Princess Diana and the two princes on a skiing holiday.

Princess Diana and the two princes on a skiing holiday. Photo: Getty

Twenty years ago the world saw the shock and grief of two boys walking behind their mother’s coffin in London. To the world, she was Princess Diana. But to those boys she was simply “Mummy”.

In a moving documentary, Diana Our Mother: Her Life and Legacy, that aired on Channel 7 on Sunday night, Prince Harry and William, Duke of Cambridge, revealed previously unseen family photos and videos to illustrate their deep loss.

Diana’s sons movingly recalled their mother’s strength.

“Even now I can feel the hugs and I miss that,” Prince Harry said. “I miss that side of family – giving you the compassion that everybody needs.”

Prince William recalled how his mother was “extremely good at showing her love and what feelings were and how important it was to feel”.

But what they remember equally is how funny she was.

“One thing I would love to ask her now, because I genuinely think she got satisfaction out of dressing me and William up in the most bizarre outfits normally matching,” Harry said.

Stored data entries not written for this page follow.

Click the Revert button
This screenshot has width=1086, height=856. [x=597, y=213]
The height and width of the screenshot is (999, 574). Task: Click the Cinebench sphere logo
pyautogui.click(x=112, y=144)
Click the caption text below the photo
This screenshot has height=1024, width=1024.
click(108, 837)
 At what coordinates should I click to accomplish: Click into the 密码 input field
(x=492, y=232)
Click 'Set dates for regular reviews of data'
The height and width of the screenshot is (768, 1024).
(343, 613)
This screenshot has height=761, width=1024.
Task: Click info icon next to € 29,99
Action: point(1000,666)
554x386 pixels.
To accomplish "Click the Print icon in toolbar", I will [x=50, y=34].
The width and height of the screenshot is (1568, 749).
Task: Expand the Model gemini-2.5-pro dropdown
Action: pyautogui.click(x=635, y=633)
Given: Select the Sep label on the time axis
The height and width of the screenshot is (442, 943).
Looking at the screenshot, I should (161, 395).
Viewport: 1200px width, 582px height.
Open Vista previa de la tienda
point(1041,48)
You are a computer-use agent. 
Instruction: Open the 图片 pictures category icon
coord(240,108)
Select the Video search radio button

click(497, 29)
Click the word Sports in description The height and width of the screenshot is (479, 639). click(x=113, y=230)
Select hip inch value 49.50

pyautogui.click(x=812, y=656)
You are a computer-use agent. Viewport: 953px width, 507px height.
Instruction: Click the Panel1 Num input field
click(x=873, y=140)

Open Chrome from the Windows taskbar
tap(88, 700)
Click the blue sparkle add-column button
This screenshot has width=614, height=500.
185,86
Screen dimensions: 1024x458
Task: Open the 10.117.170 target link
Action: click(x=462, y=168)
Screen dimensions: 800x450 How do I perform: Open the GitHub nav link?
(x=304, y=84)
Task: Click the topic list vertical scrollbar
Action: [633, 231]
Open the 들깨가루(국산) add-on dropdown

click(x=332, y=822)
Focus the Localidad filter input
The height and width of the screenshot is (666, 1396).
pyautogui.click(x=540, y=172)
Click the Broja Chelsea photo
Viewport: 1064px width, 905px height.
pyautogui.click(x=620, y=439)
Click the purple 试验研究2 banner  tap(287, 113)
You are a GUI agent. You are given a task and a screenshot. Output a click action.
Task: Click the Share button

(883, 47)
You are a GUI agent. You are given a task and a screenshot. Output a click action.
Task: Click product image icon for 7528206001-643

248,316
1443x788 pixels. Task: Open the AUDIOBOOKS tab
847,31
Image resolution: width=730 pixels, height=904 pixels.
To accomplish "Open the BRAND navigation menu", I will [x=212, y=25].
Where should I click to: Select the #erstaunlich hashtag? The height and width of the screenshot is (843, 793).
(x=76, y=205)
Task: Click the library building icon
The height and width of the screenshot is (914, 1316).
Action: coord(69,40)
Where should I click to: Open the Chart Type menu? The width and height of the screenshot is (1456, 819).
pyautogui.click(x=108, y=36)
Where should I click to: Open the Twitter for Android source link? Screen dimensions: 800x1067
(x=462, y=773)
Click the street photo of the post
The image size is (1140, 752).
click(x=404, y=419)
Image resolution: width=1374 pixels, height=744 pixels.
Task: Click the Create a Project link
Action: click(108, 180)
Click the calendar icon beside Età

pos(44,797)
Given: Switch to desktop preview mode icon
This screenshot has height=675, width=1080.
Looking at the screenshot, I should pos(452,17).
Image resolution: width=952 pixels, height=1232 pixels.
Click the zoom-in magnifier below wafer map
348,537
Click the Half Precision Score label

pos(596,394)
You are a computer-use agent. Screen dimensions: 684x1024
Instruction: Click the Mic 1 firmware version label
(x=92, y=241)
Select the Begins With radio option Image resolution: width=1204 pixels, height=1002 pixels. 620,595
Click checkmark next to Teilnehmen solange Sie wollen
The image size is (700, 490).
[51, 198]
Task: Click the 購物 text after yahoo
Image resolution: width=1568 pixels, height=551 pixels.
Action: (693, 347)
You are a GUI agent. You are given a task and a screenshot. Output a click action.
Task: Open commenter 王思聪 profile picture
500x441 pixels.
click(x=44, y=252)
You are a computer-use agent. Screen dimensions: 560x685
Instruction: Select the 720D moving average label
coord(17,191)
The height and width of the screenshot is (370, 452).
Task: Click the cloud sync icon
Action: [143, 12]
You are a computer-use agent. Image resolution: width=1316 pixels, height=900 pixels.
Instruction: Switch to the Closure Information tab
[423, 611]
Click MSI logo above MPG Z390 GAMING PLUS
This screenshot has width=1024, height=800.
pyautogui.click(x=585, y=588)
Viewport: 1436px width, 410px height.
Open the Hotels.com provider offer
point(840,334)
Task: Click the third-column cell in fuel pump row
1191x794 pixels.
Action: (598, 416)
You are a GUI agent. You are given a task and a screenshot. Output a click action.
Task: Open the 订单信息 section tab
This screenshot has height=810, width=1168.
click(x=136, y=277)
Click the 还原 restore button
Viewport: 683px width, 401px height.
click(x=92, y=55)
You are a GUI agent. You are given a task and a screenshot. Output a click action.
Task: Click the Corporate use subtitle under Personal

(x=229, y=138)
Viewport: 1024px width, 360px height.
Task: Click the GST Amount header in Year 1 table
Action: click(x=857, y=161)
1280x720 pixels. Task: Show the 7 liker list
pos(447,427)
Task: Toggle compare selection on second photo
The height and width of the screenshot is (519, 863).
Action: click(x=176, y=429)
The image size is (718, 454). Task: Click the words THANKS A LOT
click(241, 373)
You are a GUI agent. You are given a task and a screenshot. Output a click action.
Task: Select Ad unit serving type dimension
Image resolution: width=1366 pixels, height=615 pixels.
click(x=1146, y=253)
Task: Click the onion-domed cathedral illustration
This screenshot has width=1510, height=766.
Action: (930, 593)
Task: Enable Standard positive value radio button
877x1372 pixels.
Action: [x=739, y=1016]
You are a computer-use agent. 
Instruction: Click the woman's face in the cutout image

“Looking back it makes me laugh and I think, ‘How could you do that to us?'”

Prince William is keeping her memory alive among her grandchildren with lots of photos of “Granny Diana” and stories about her life.

“She’d love the children to bits but she’d be an absolute nightmare [grandmother]. She’d come and go and she’d come in at probably at bath time, creating an absolute scene – bubbles everywhere, bathwater all over the place and then leave.”

There was also anger, all these years later.

In one heart-rending scene, William remembers his mother pleading with the press to stop hounding her and the boys during a ski trip in Austria.

“People would be utterly appalled if they knew exactly what went on,” he said.

“It was an industry that lost its way quite heavily, lost its sense of decency, lost its perspective on what was appropriate.”

What the world didn’t see at the time of Diana’s funeral was the grief of two boys, of the same age as William and Harry, a world away in war-ravaged Bosnia.

They had met Diana only two weeks before her sudden death in a car crash in Paris and she had promised them they would not be forgotten.

Diana had asked landmine activists Jerry White and Ken Rutherford to secretly take her to meet the survivors of landmines in Bosnia.

Among them was Zarko Berco, who was just 12 years old and had lost a leg.

“We were so alone and we needed help. Somehow she assured us she would help,” he said.

Malic Bredoric was 15 and he too lost a leg. Twenty years on, he wept as he remembered her for the cameras.

In a graveyard, surrounded by those who took their own lives because of the impact of war, Mr Bredoric recalled what her visit gave him.

“I was lucky I had moral support from Princess Diana. It was like a powerful wind at my back, driving me on.”

For Mr Bredoric, Diana lives on. Three weeks after she died, as a direct result of her work, an international treaty was signed banning the use of landmines.

“Today, 20 years later, there are no landmines but tragically Diana is not here,” he said. “That is her legacy.”